Records drawn from a dataset:
____________________
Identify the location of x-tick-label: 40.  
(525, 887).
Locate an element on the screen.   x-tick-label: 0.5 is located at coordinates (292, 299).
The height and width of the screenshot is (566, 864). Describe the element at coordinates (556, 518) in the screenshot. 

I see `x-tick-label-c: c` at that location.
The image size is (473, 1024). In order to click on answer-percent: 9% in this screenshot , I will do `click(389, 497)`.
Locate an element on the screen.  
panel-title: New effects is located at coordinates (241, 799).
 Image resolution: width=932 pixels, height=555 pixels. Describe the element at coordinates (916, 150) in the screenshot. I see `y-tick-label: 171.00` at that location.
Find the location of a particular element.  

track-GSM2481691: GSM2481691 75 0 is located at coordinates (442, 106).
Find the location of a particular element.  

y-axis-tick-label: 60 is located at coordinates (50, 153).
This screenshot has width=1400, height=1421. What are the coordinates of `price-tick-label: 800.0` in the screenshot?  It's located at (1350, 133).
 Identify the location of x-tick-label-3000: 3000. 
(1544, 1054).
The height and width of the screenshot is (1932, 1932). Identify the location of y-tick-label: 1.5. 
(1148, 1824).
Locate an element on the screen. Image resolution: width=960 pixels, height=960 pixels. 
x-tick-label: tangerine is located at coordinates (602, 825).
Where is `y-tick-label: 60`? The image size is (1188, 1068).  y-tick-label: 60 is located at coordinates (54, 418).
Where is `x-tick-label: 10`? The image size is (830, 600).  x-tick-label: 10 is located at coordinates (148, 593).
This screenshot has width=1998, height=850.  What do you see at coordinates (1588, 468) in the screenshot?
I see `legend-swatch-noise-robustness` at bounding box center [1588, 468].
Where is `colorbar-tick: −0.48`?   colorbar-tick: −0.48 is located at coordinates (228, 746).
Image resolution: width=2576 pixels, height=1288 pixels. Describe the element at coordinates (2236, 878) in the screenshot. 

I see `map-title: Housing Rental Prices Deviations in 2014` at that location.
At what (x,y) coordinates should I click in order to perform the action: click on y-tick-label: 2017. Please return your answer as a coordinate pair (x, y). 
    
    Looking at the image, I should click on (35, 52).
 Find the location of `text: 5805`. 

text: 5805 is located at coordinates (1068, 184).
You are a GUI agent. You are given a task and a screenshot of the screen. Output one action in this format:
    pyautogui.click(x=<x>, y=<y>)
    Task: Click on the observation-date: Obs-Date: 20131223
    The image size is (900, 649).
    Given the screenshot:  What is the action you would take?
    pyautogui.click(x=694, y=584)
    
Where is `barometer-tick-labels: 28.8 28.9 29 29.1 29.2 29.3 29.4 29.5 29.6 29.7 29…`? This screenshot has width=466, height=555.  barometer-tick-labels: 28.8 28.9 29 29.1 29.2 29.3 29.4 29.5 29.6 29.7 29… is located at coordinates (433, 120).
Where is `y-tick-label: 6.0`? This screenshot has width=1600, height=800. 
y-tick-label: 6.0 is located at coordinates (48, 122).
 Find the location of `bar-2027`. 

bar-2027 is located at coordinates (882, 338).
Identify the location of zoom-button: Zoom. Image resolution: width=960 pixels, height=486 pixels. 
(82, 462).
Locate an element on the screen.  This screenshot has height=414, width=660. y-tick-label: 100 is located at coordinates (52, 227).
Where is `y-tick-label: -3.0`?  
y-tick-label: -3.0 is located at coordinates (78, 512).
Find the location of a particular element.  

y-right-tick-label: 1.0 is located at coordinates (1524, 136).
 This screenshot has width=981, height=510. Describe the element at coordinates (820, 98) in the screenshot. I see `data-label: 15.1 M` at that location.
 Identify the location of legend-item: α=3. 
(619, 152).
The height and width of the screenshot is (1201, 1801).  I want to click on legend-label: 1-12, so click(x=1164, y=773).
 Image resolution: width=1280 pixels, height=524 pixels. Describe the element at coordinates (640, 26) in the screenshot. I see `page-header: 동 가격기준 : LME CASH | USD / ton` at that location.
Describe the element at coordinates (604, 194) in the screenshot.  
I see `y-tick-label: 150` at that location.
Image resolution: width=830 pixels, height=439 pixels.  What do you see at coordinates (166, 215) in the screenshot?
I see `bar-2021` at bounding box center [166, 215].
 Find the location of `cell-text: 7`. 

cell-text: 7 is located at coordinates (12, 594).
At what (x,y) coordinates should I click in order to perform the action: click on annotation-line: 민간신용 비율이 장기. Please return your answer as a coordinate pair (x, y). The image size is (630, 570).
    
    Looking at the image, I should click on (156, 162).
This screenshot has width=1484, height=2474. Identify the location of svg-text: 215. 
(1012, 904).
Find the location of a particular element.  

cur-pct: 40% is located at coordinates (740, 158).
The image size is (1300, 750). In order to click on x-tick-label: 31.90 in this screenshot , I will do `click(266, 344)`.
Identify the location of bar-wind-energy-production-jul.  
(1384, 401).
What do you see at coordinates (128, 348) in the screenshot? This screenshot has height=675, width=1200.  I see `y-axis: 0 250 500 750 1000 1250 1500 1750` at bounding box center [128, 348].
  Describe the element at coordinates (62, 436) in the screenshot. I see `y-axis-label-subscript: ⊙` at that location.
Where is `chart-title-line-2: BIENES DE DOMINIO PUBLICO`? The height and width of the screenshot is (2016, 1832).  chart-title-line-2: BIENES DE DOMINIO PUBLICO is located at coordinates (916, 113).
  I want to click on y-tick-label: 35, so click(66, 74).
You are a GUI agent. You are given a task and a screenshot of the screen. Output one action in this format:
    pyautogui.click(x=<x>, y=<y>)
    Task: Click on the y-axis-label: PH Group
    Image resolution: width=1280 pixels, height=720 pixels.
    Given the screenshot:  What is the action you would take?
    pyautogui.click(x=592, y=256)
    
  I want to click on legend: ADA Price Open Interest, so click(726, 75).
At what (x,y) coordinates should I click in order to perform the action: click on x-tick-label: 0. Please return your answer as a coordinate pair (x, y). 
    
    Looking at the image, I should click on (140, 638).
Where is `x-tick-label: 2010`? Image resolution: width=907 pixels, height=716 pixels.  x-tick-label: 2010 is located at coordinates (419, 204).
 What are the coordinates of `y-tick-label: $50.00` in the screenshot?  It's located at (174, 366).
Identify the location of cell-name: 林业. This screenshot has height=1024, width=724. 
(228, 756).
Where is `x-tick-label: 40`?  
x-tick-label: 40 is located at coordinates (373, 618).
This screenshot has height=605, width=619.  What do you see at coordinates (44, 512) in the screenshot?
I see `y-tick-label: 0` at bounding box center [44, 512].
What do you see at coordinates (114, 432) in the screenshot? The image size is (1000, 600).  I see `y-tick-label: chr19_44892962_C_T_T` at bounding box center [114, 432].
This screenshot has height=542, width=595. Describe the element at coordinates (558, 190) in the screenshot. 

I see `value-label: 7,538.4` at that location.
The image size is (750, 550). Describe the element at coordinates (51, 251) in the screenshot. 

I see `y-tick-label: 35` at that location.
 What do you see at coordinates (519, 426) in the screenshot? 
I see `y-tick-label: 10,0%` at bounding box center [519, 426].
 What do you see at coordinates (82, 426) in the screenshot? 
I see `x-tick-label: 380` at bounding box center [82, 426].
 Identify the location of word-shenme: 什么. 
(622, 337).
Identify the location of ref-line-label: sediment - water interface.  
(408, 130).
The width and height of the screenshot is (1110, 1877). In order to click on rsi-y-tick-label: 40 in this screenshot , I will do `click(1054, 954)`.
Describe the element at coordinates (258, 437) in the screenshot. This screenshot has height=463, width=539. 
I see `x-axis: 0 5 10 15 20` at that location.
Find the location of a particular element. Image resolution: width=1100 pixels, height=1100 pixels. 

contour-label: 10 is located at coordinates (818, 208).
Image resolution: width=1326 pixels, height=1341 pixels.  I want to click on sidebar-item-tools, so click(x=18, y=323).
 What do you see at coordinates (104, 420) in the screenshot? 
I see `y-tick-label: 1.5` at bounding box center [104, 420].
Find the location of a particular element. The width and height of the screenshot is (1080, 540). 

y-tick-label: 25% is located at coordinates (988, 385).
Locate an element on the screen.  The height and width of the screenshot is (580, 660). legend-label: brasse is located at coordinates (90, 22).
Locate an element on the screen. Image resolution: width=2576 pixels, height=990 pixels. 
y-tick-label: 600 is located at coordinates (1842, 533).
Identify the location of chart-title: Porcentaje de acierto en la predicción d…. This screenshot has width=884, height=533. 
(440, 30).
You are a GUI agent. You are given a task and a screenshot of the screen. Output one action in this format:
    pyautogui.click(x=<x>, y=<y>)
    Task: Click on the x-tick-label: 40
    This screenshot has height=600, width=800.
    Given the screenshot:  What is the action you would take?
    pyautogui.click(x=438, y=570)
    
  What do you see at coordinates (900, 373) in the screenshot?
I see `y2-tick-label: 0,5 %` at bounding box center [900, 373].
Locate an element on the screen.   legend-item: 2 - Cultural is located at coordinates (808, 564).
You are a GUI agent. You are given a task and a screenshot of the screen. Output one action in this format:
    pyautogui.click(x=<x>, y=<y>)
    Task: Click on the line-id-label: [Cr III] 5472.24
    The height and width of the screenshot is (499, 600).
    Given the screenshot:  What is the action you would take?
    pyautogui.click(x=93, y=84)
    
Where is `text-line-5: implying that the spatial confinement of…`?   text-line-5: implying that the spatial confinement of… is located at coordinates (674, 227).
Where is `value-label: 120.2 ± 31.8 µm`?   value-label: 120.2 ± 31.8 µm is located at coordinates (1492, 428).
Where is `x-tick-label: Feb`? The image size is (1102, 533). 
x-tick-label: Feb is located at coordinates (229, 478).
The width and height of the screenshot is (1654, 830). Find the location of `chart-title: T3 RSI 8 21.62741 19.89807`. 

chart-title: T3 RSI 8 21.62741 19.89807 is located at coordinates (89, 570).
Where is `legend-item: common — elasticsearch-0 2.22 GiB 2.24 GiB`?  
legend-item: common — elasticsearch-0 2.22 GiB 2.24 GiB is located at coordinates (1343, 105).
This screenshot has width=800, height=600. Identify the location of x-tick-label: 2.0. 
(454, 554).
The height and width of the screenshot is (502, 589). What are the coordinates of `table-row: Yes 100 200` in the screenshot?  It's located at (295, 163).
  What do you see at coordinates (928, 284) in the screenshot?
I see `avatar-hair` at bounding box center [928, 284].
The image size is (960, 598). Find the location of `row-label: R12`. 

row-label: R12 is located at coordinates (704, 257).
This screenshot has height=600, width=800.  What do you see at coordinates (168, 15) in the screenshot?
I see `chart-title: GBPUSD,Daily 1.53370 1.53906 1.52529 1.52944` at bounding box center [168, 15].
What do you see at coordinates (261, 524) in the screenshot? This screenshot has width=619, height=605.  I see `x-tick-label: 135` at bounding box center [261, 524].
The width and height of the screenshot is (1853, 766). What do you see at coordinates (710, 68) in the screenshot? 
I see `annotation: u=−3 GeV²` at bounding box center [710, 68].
____________________
#### YOUR ASSIGNMENT:
Reproduce the lines of the items verbatim, from the line containing "The image size is (960, 598)." through the end of the items.

#### EXERCISE SOLUTION:
The image size is (960, 598). Find the location of `row-label: R12`. 

row-label: R12 is located at coordinates (704, 257).
This screenshot has height=600, width=800.  What do you see at coordinates (168, 15) in the screenshot?
I see `chart-title: GBPUSD,Daily 1.53370 1.53906 1.52529 1.52944` at bounding box center [168, 15].
What do you see at coordinates (261, 524) in the screenshot? This screenshot has width=619, height=605.  I see `x-tick-label: 135` at bounding box center [261, 524].
The width and height of the screenshot is (1853, 766). What do you see at coordinates (710, 68) in the screenshot? 
I see `annotation: u=−3 GeV²` at bounding box center [710, 68].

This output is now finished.